Picking the lower bound and upper bounds to find the smallest range of values gives us a choice of \$R_{x \text{ 1k lower}}\$ and \$R_{x \text{ 11k upper}}\$ respectively. Choosing the midpoint from this restricted range gives us:

$$ \frac{ R_{x \text{ 11k upper}} - R_{x \text{ 1k lower}} } { 2 } + R_{x \text{ 1k lower }} = 4424.06 $$

Picking the midpoints for the individual ranges would give \$R_{x \text{ 1k}} = 4461.37\dots\$, \$R_{x \text{ 11k}} = 4453.56\dots\$ and \$R_{x \text{ 111k}} = 4419.58\dots\$ respectively. Please note that I cherry picked the 4424 value to illustrate this example.

In the end, you're only getting 1.5 more bits of information and maybe doing this type of fine grained analysis isn't worth it, especially if this calculation is required to be done on an embedded system with limited resources.

One alternative, which is perhaps more along the lines of what you wanted in the first place, is to choose one of ADC readings based on what the average absolute error is.
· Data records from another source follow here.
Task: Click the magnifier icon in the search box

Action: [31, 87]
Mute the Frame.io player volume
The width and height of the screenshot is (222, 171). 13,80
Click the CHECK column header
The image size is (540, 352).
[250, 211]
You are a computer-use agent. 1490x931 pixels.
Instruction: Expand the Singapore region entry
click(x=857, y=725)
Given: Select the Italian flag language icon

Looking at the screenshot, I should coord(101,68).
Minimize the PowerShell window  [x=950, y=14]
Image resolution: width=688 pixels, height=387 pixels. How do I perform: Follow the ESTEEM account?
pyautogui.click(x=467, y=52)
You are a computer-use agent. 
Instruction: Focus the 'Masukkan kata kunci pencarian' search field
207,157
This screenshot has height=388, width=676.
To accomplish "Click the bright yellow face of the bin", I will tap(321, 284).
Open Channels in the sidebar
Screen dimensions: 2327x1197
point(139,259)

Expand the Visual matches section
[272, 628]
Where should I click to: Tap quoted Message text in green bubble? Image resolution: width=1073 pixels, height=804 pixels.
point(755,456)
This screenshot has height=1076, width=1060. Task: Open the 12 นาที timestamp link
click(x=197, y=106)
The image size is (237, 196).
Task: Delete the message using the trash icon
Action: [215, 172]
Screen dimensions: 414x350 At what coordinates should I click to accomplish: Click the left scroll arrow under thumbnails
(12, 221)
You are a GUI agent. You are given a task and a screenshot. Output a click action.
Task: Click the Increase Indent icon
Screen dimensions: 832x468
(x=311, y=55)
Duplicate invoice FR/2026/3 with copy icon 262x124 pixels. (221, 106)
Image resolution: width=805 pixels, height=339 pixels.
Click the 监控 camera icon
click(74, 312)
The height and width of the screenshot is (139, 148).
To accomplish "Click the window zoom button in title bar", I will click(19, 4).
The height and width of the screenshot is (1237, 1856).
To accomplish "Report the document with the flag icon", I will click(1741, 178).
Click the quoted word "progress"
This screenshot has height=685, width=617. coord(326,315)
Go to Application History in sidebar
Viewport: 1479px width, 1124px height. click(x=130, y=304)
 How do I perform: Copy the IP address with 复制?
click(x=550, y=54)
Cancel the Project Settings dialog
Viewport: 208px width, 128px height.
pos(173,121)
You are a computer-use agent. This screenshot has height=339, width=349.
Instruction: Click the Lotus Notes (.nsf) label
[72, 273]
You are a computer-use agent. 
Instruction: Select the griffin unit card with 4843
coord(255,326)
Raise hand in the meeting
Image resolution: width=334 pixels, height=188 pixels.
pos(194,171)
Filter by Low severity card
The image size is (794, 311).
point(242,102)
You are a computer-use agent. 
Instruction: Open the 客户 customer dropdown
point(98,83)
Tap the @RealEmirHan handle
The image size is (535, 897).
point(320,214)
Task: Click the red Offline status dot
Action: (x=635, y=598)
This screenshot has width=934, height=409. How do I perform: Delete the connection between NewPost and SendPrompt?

If we take \$R_{x \text{ lower}}\$ and \$R_{x \text{ upper}}\$ as above, then one way to measure the error for a measured value relative to the true value is:

$$ M = \frac{ R_{x \text{ upper}} - R_{x \text{ lower}} }{2} + R_{x \text{ lower}} $$ $$ \text{Error} = \int_{R_{x \text{ lower}}}^{ M } (M - x) dx + \int_{ M }^{R_{x \text{ upper}}} (x - M) dx $$

That is, measure the absolute (and unscaled) error from the midpoint of the range.

Using this, you can get a closed form solution for each range of values and calculate absolute error for each resistor combination. I have done this and used GNUPLOT to generate a pretty picture (ADC conversion assumed to be 10 bit):

Note that this is plotted on a log-log scale. Looking at the graph, it looks like picking 3316 and 34943 are suitable cross-over points.

I picked absolute unscaled error as the definition of "optimal" in this case and this may not be appropriate. Once you define what optimal is for your needs, then you should be able to pick suitable values of cross over points if you wanted use this method.

Please let me know if I've done any of the analysis in error.